Wir sind Ghanem und Dodo, zwei Brüder aus Damaskus. Wir wollen in der Berner Lorraine einen Ort schaffen, an dem Essen, Kultur und Menschlichkeit zusammenkommen. Dafür brauchen wir Menschen, die an diese Idee glauben.

Unsere Geschichte
Wie aus vollen Tischen, einem Neuanfang und ganz viel Gastfreundschaft eine Idee für Bern wurde.
Wir sind Ghanem und Dodo. Zwei Brüder aus Damaskus.
Wenn wir an unsere Kindheit denken, denken wir zuerst an Menschen. An volle Tische. An den Geruch von Essen in der Küche unserer Mutter Fayruz. An Nachbarn, die spontan vorbeikamen und irgendwie nie wieder gingen. An lange Abende voller Gespräche, Tee und Lachen, während unser Vater am Grill stand und uns mit voller Überzeugung erklärte, warum man Fleisch auf gar keinen Fall zu früh wenden darf.
«Essen war bei uns nie einfach Essen. »
Es war Diskussion. Leidenschaft. Gastfreundschaft. Und manchmal eine familiäre Krise, wenn jemand den Hummus falsch würzte.
Dann kam das Leben anders als geplant. Der Krieg zwang uns, Syrien zu verlassen und in der Schweiz neu anzufangen. Neue Sprache, neue Regeln, neue Realität. Während andere vielleicht einen ruhigen Neustart gesucht hätten, dachten wir irgendwann: „Lass uns doch ein Restaurant eröffnen. Was könnte schon schiefgehen?"
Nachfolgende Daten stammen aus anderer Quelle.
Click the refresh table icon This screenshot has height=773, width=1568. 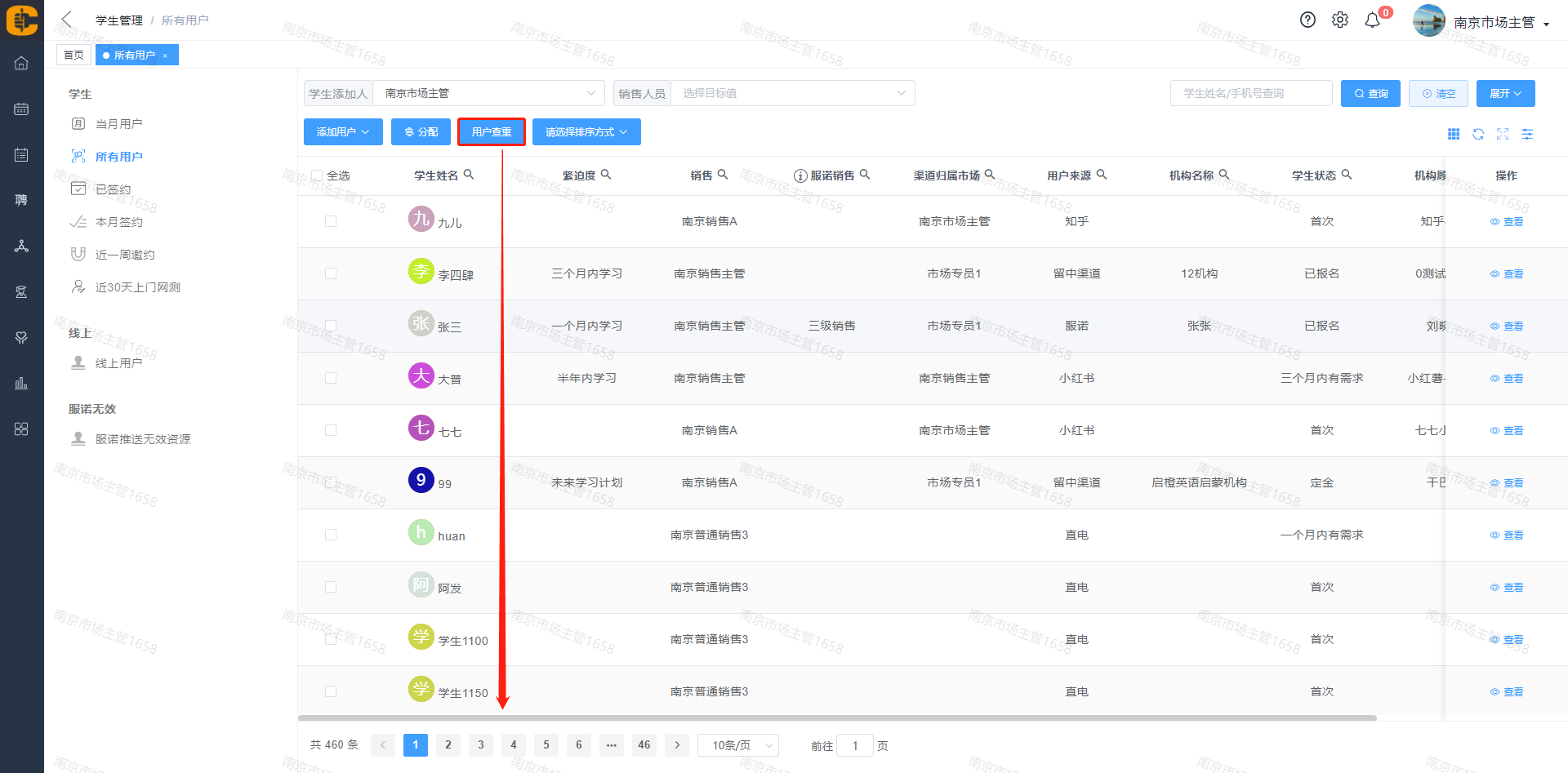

So entstand zuerst „Shubak Fayruz". Am Anfang war es Pop-up, Catering, improvisierte Küchen, zu wenig Schlaf und viel zu viele WhatsApp-Nachrichten. Wir machten alles selbst — Kochen, Service, Einkäufe, Transport, Organisation, Abwasch und manchmal gleichzeitig Therapie füreinander.
«Die Menschen kamen nicht nur wegen dem Essen. Sie blieben wegen dem Gefühl.»
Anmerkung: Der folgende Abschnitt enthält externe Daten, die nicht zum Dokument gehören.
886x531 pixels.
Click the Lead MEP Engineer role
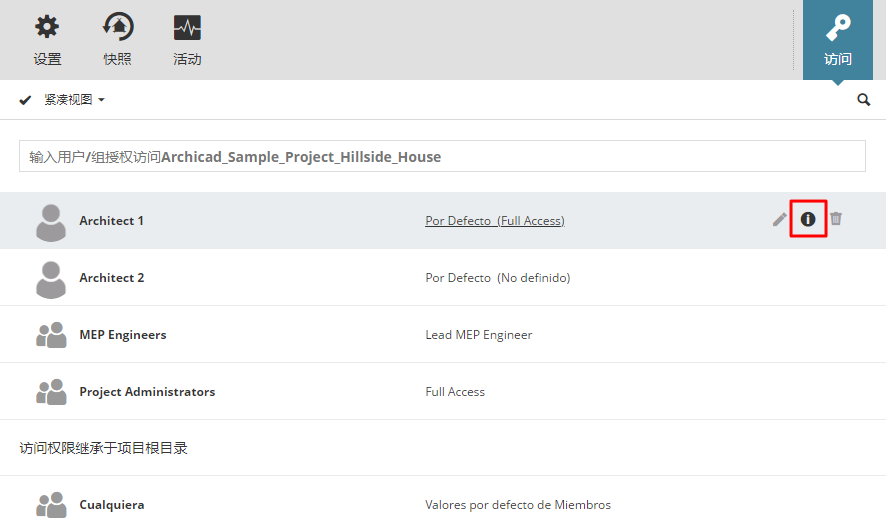[479, 335]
Plötzlich wurden Fremde zu Stammgästen. Gäste wurden Freunde. Und wir merkten: Vielleicht geht es hier um mehr als nur Essen. Und genau daraus entstand „Shababik". Shababik bedeutet auf Arabisch „Die Fenster". Fenster zwischen Kulturen. Zwischen Menschen. Zwischen Vergangenheit und Zukunft.
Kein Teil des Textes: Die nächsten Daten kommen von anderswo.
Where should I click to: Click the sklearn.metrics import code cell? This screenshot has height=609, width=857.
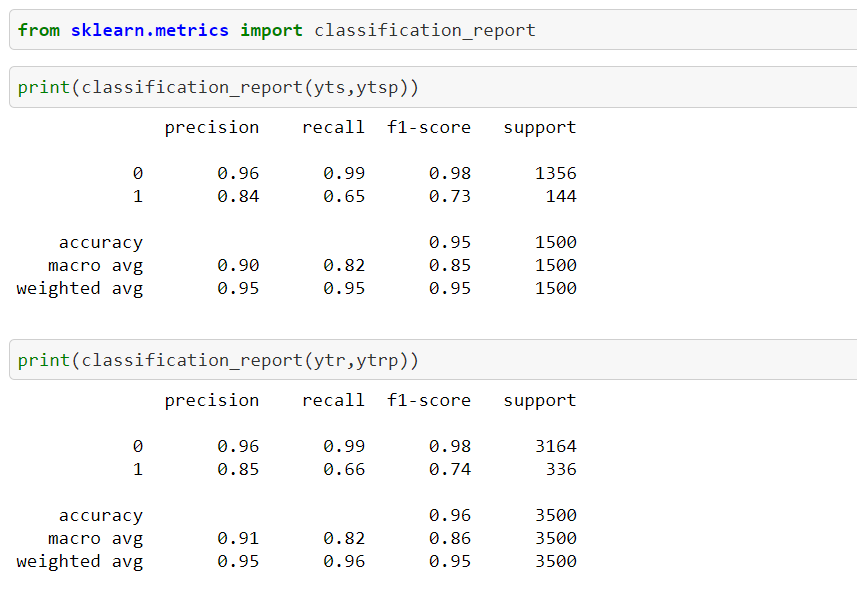433,30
Wir träumen nicht von einem schicken Ort, an dem niemand sich traut laut zu lachen. Wir träumen von einem Ort mit Seele. Mit ehrlichem Essen. Mit Leben. Mit Musik. Mit Gesprächen. Mit Menschen, die vielleicht nur kurz auf einen Kaffee kommen wollten — und fünf Stunden später mit einem Baklawa-Rezept in der Hand verabschiedet werden.
Jetzt haben wir die Möglichkeit, die Lorraine 22 in Bern zu übernehmen. Für uns ist das mehr als nur ein Restaurant. Es ist die Chance, all die Erfahrungen, Geschichten und verrückten Ideen der letzten Jahre an einem Ort zusammenzubringen.
Natürlich braucht so ein Projekt Unterstützung. Nicht nur finanziell. Sondern Menschen, die an die Idee glauben. Menschen, die finden, dass Bern noch einen Ort gebrauchen kann, an dem Essen, Kultur und Menschlichkeit wichtiger sind als Perfektion.
Mit eurem Support helft ihr uns nicht einfach dabei, ein Restaurant zu eröffnen. Ihr helft dabei, einen Ort zu schaffen, an dem Menschen zusammenkommen. Und ehrlich gesagt: In der heutigen Zeit klingt das vielleicht fast radikaler als alles andere.